■ PAGE TEXT
◆ ◆ ◆ ◆ ◆ ◆ ◆
Merely for the sake of
convenience I refer henceforth in this judgment to the first and
second respondents as ‘the respondents’.
[
4] On
28 April 2003 at approximately 10:00 the appellant, according to his
evidence, was driving his car, accompanied by Mr Khakhu,
along a
gravel road past an informal market in Itsani. On the road were
humps designed to reduce the speed of passing traffic,
apparently
constructed by the traders from the market. The appellant regarded
these as dangerous to motorists because of their
height. He stopped
to suggest to the traders that the size of the humps be reduced.
[
5] Whilst
they were having an amiable discussion about the humps the
respondents and two police reservists arrived in a white Golf.
The
first respondent, the driver, stopped in front of the appellant’s
vehicle, nose to nose, about five paces away.
◆ ◆ ◆ ◆ ◆ ◆ ◆
■ STORED ROWS

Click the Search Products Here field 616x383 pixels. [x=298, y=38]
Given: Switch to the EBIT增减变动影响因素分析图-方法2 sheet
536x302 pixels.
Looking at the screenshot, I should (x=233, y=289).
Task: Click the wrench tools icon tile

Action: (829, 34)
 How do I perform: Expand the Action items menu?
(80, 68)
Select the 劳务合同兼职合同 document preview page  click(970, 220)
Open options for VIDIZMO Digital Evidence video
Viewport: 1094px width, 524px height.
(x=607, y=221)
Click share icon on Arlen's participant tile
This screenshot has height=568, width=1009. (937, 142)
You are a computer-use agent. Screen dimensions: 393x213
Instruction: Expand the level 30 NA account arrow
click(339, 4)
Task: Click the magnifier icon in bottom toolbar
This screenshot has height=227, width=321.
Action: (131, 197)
◆ ◆ ◆ ◆ ◆ ◆ ◆
■ THE TASK
Reproduce the entire court judgment excerpt without any alteration.

■ ANSWER TO THIS PROBLEM
Merely for the sake of
convenience I refer henceforth in this judgment to the first and
second respondents as ‘the respondents’.
[
4] On
28 April 2003 at approximately 10:00 the appellant, according to his
evidence, was driving his car, accompanied by Mr Khakhu,
along a
gravel road past an informal market in Itsani. On the road were
humps designed to reduce the speed of passing traffic,
apparently
constructed by the traders from the market. The appellant regarded
these as dangerous to motorists because of their
height. He stopped
to suggest to the traders that the size of the humps be reduced.
[
5] Whilst
they were having an amiable discussion about the humps the
respondents and two police reservists arrived in a white Golf.
The
first respondent, the driver, stopped in front of the appellant’s
vehicle, nose to nose, about five paces away.